# Why does substitution F = ma in this problem not work?

1. Oct 16, 2012

### Nano-Passion

We have a gravitational force on Planet X $$F=mγy^2$$ and we want to know the particle's final velocity. I know how to get the right answer, but I am wondering how come this doesn't work.

$$F = mγy^2$$
$$ma = mγy^2$$
$$∫a dt= γ∫y^2 dt$$
Integral from 0 to t, I take v_0 = 0 y_0=0
$$v = γy^3/3$$

2. Oct 16, 2012

### AlephZero

You don't say what y is, but shouldn't a gravitational force be inversely proportional to some distance squared, not directly proportional?

3. Oct 16, 2012

### Nano-Passion

Yes it should. But that isn't the case here. I'll quote the book:

"Near to the point where I am standing on the surface of Planet X, the graviational force on a mass m is a vertically down but has magnitude mγy^2, where γ is a constant and y is the mass's height above the horizontal ground...although most unusual [the gravitational force] is still conservative."

4. Oct 16, 2012

### Pengwuino

You're integrating the position over the time variable. Your integral looks like

$\int y(t)^2 dt$

in reality and you don't know what the functional dependence of y(t) is. What you did was basically:

$\int y^2 dy$

which is very different from the first integral.

5. Oct 16, 2012

### Nano-Passion

Oh, thanks! Your right, I have absolutely no idea how y changes as a function of time, it all makes sense now.

6. Oct 16, 2012

### jhae2.718

Here's a trick if $a = \ddot{y}$:
\begin{align*} m\ddot{y} &= m\gamma{}y^2 \\ \ddot{y} &= \gamma{}y^2 \\ \frac{\mathrm{d}\dot{y}}{\mathrm{d}t} &= \gamma{}y^2 \\ \frac{\mathrm{d}\dot{y}}{\mathrm{d}y}\frac{\mathrm{d}y}{\mathrm{d}t} &= \gamma{}y^2 \\ \frac{\mathrm{d}\dot{y}}{\mathrm{d}y}\dot{y} &= \gamma{}y^2 \\ \int_{\dot{y}_0}^{\dot{y}}\dot{y}\mathrm{d}\dot{y} &= \int_{y_0}^y\gamma{}y^2\mathrm{d}y \\ \frac{\dot{y}^2 - \dot{y}_0^2}{2} &= \gamma{}\frac{y^3 - y_0^3}{3} \\ \dot{y} &= \sqrt{\dot{y}_0^2 + \frac{2\gamma}{3}\left(y^3-y_0^3\right)} \end{align*}

7. Oct 16, 2012

### Nano-Passion

I like that trick! I recall a professor of mine showed it to me last year when I was trying to solve a problem. I know it is separation of variables and playing around with the math, but does this trick have a specific name?

8. Oct 17, 2012

### Staff: Mentor

The left part is basically the kinetic energy (and its time-derivative before the integration), so it is related to energy conservation.

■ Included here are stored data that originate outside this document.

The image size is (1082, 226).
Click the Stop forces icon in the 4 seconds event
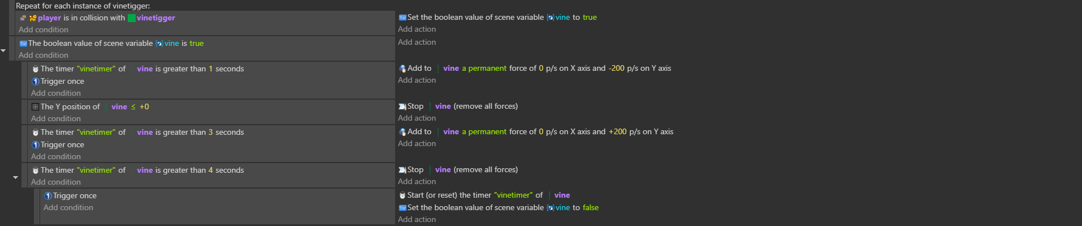click(402, 170)
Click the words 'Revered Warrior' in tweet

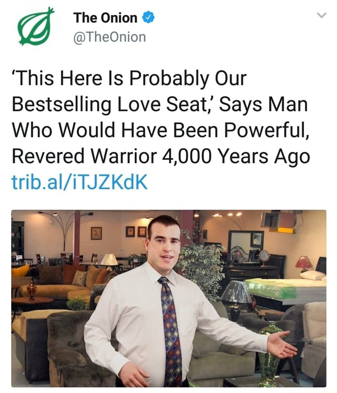84,156
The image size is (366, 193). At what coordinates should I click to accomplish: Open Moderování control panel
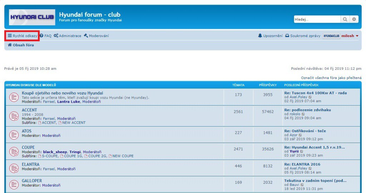point(97,36)
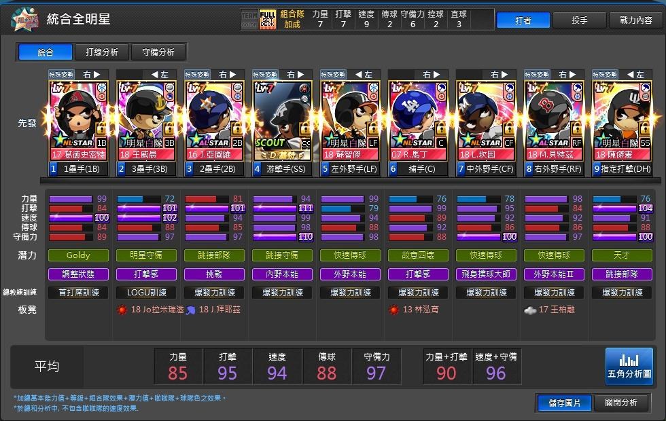Toggle the 右▶ handedness arrow on the 1壘手 card
This screenshot has width=666, height=421.
pyautogui.click(x=93, y=73)
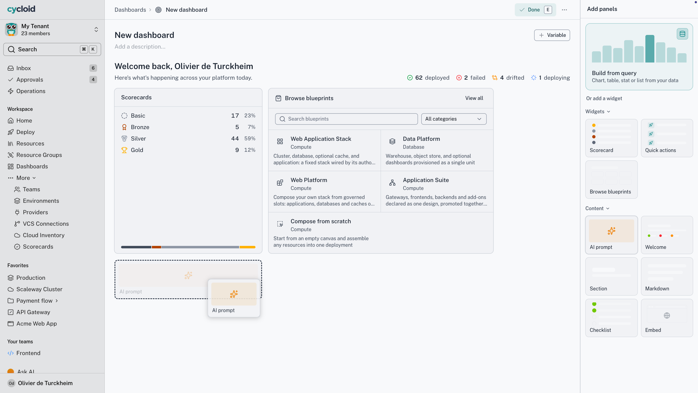Click database icon on Build from query

click(682, 34)
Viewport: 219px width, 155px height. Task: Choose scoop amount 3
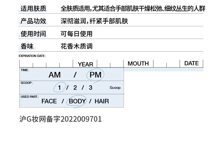[x=90, y=88]
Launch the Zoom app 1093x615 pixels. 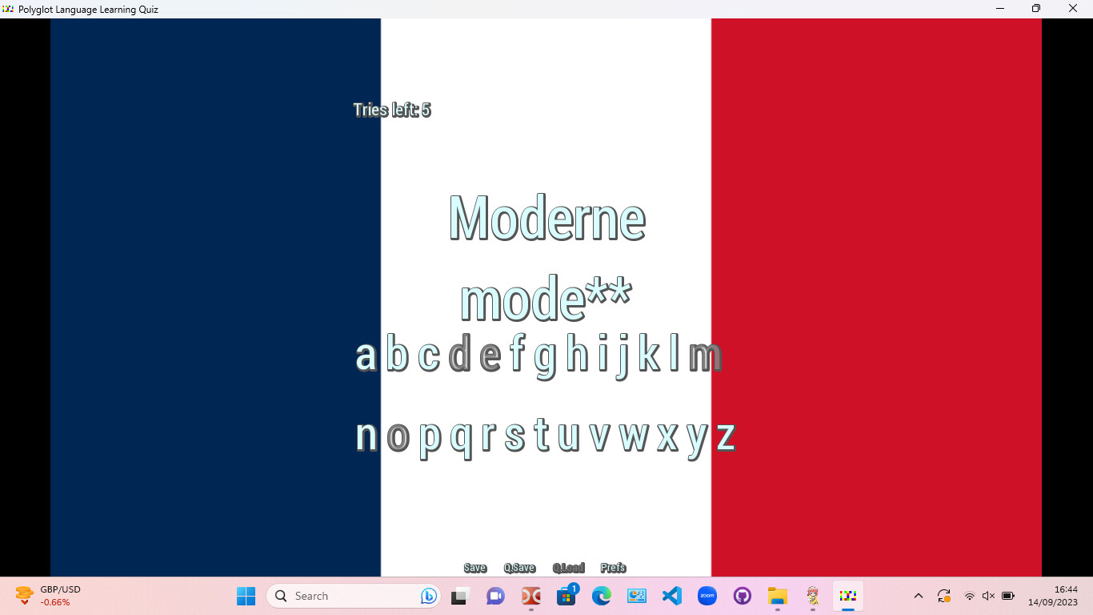(x=707, y=596)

$F=m\gamma y^2$ gives a potential of
$V(y)=\frac{m\gamma}{3} y^3$

The total kinetic energy $\frac{m}{2}\dot{y}^2 + V(y)$ is conserved, write it down, and you get the same result without integration.

9. Oct 17, 2012

### Nano-Passion

Thanks, that is how the textbook tells you to solve it as well, that is to use conservation of energy. But I just wanted to try something different and was wondering why it didn't work.

I didn't realize that you can use ## for latex, thanks a lot!